- Objective
Can you put the lines of the items, from the first line through the line containing "at (747, 776)." inclusive, into a Markdown table with the columns Row and Line, leaving out blank lines?

┄┄┄┄┄┄┄┄┄┄

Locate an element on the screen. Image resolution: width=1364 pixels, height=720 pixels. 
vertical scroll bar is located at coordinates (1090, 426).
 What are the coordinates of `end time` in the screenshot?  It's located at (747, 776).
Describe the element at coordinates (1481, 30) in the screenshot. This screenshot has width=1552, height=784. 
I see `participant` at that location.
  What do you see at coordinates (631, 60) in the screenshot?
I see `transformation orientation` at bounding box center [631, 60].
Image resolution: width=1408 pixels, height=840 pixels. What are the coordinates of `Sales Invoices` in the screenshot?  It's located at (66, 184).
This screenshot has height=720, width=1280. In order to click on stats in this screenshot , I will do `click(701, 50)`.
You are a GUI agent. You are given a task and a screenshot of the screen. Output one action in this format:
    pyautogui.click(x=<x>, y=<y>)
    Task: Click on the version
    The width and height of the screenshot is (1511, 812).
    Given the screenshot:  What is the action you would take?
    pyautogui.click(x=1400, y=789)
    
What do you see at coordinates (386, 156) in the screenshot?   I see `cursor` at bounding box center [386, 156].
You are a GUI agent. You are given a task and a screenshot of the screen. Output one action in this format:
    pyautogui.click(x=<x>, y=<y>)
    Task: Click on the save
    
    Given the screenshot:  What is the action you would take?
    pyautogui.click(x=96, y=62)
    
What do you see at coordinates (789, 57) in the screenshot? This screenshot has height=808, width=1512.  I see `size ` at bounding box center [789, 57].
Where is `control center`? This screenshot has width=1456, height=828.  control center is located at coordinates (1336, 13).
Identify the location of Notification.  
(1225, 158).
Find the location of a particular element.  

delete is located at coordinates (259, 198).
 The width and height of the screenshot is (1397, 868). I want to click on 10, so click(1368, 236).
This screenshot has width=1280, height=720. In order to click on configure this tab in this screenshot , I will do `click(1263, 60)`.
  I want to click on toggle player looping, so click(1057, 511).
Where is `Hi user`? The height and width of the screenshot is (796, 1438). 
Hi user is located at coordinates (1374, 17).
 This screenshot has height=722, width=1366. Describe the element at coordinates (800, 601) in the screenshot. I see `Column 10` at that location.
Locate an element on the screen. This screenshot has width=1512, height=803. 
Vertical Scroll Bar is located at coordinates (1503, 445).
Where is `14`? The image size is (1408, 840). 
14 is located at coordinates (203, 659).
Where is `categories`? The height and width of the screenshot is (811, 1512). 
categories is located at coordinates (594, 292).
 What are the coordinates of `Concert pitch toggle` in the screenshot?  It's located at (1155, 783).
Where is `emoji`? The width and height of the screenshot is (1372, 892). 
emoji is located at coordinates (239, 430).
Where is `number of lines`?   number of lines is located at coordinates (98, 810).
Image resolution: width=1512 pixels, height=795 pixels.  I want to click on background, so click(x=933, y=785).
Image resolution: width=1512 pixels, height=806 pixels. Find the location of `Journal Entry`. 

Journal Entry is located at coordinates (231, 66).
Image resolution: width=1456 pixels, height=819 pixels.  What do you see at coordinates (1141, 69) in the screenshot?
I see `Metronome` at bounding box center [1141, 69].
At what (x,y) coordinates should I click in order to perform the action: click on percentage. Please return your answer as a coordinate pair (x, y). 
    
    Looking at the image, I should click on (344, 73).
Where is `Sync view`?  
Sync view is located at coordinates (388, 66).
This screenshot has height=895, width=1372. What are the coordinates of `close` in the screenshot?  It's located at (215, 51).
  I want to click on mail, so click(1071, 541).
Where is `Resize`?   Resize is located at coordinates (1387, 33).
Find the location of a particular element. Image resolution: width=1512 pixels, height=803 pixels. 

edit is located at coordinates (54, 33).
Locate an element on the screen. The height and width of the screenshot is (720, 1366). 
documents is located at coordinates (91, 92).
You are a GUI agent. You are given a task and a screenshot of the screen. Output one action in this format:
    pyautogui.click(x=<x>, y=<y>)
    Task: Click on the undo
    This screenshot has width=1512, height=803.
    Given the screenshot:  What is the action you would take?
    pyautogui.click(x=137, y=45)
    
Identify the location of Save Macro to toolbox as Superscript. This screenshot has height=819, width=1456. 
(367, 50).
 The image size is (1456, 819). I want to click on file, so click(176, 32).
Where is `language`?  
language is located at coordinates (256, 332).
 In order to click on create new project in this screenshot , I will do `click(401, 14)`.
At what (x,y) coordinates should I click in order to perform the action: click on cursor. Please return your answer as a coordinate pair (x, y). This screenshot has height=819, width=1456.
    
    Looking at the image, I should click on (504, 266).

┄┄┄┄┄┄┄┄┄┄

- Expected answer
| Row | Line |
|---|---|
| 1 | Locate an element on the screen. Image resolution: width=1364 pixels, height=720 pixels.  |
| 2 | vertical scroll bar is located at coordinates (1090, 426). |
| 3 |  What are the coordinates of `end time` in the screenshot?  It's located at (747, 776). |